Streptavidin‐horseradish peroxidase (100 μL; dilute to the working concentration specified on the vial label using PBS+1 % BSA=1 : 200) was added to each well. The plate was sealed and incubated for 30 minutes at room temperature. Three more washes with 200 μL PBS were done. Then, 100 μL of substrate solution was added to each well (protected from light). Colour Reagent A and B were mixed together in equal volumes within 15 minutes of use. The plate was sealed and incubated for 20 minutes at room temperature. Stop solution (50 μL) was added to each well ensuring even mixing. The plate was read using Tecan Genios plate reader using a 450 nm cut‐off filter and also with a reference 595 nm cut‐off filter. Nonspecific binding was determined in the absence of NP‐1 coated on the microplate.
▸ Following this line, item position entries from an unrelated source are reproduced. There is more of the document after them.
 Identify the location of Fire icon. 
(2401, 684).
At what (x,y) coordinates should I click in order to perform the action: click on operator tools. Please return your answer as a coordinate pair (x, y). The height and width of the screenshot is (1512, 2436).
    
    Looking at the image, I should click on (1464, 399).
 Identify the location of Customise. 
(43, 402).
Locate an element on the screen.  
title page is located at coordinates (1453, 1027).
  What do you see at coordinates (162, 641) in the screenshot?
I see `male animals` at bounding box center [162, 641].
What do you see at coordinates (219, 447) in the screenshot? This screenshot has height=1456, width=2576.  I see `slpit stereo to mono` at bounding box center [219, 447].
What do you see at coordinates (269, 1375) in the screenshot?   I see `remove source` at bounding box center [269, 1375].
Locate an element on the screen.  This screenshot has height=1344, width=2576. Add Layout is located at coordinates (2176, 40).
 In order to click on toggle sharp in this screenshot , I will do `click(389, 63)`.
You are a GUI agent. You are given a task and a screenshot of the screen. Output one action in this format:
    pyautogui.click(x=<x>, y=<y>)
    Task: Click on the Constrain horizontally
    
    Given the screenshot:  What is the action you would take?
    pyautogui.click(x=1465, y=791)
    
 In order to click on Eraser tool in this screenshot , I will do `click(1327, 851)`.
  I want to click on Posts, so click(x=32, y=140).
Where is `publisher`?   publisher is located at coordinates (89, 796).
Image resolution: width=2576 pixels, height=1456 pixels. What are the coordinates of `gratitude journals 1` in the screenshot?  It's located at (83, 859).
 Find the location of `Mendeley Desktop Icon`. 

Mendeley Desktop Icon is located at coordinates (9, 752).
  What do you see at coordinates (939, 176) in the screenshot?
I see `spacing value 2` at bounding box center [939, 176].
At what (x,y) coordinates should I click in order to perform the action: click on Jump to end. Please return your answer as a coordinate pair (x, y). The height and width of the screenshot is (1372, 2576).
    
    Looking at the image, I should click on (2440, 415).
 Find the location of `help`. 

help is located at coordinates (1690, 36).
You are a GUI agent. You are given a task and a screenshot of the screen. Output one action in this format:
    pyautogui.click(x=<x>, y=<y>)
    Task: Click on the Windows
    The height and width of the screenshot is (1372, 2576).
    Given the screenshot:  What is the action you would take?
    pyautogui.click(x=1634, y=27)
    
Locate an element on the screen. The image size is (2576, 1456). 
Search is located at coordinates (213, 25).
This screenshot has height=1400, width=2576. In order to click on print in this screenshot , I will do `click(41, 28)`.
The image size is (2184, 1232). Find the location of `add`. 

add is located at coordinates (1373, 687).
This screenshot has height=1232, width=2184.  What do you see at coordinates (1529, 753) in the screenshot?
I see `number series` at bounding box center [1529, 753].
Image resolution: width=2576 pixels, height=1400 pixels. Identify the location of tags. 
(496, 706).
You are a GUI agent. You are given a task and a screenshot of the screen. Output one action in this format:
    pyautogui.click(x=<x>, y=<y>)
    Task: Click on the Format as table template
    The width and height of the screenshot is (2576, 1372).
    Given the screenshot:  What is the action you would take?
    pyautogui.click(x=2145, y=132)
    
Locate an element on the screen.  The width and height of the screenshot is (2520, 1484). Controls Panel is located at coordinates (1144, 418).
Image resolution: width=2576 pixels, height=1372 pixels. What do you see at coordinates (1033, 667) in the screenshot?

Peptide stability in mouse plasma: Mouse plasma stability tests were performed by Cyprotex. In brief, peptides were incubated with mouse plasma (adjusted for pH 7.4, 37 °C) to a final concentration of 10 μM and incubation volume of 500 μL (0.24 % DMSO). After the incubation period (0, 5, 15, 30, 60, and 120 min), the reactions were stopped by transferring 50 μL of incubate to 150 μL acetonitrile containing internal standard. Plasma proteins were precipitated out by centrifuging at 3,000 rpm for 45 min at 4 °C. The supernatant was diluted 1 : 1 with water and analysed by LC‐MS/MS.

Data availability: Data available on request from the authors The data that support the findings of this study are available from the corresponding author upon reasonable request. Some data may not be made available because of privacy or ethical restrictions.

Conflict of interest

The authors declare no conflict of interest.